2.25. In de einduitspraak zal worden beslist over de proceskosten en vergoeding van het betaalde griffierecht.
De Afdeling bestuursrechtspraak van de Raad van State
Recht doende in naam der Koningin:
I. draagt het de raad op om binnen 12 weken na de verzending van deze tussenuitspraak:
met inachtneming van overweging 2.11.2 alsnog te onderzoeken of de cultuurhistorische waarden binnen de bestemming "Groen" voor zover gelegen binnen het plandeel met rijksmonument "Oud Poelgeest" aanvullend beschermd dienen te worden en zo nodig het besluit te wijzigen door vaststelling van een andere planregeling. In het laatste geval dient het nieuwe besluit op de wettelijk voorgeschreven wijze bekendgemaakt te worden.

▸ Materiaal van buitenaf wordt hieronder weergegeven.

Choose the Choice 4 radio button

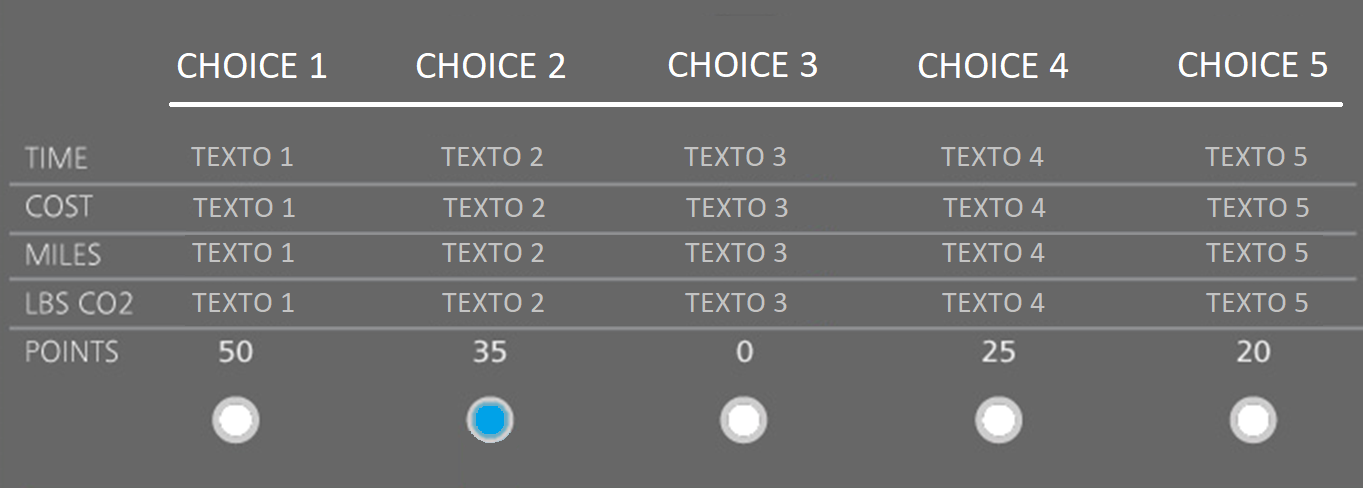tap(998, 421)

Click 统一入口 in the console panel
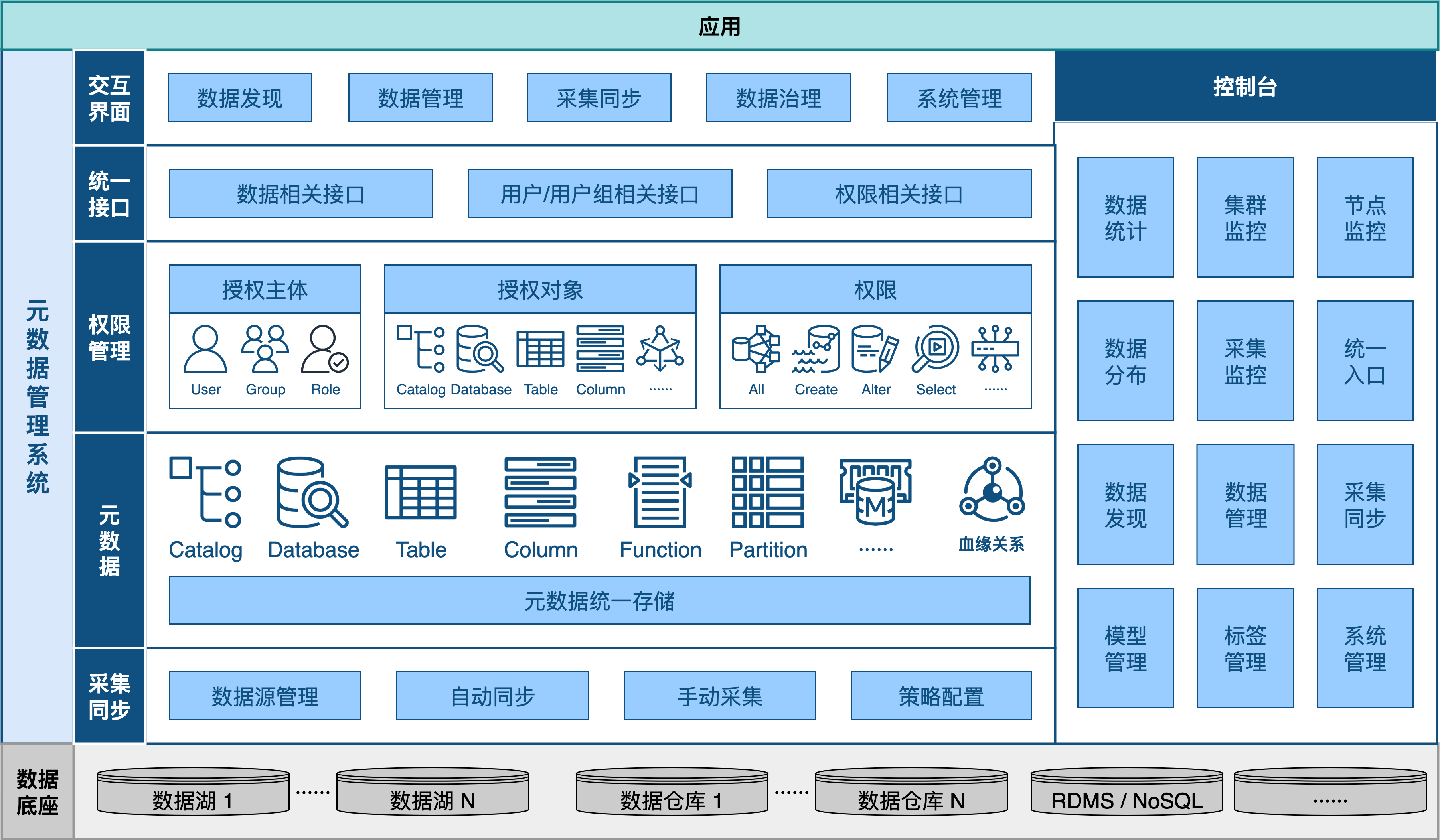1365,361
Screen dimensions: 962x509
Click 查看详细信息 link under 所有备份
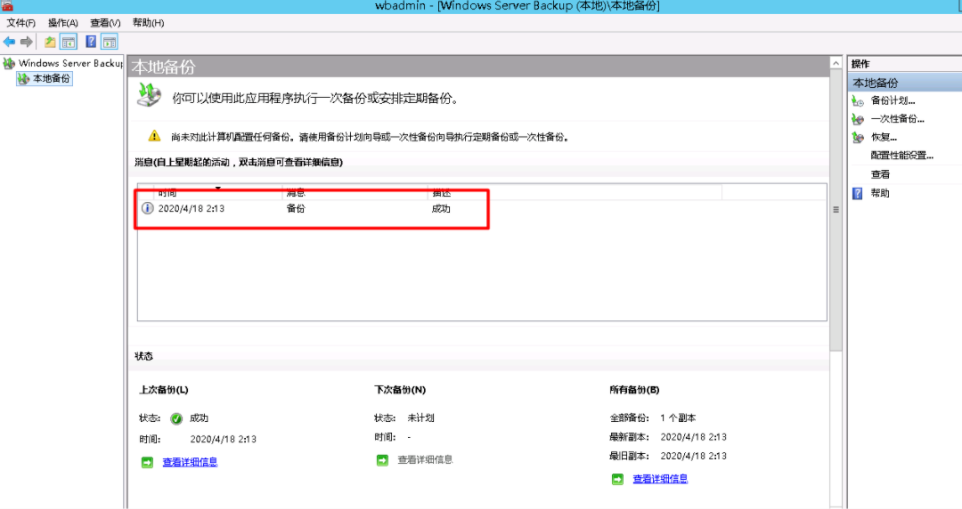(x=660, y=479)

de Afdeling de uitkomst mede te delen;
II. treft de voorlopige voorziening dat:
- de gronden met de bestemmingen "Groen", voor zover gelegen binnen het rijksmonument "Oud Poelgeest", in aanvulling op artikel 5.1 bestemd zijn voor beeldbepalend/monumentaal (openbaar) groen;
- het aanlegvergunningstelsel zoals vermeld in artikel 3.3 van de planregels van overeenkomstige toepassing is op deze gronden;
III. bepaalt dat de onder II getroffen voorlopige voorziening vervalt op het tijdstip van inwerkingtreding van een bestemmingsplan waarin artikel 5.1 van het plan is herzien, danwel op het tijdstip van de einduitspraak.
Aldus vastgesteld door mr. J.A.W. Scholten-Hinloopen, voorzitter, en mr. J.G.C. Wiebenga en drs. W.J. Deetman, leden, in tegenwoordigheid van mr. H.E. Postma, ambtenaar van staat.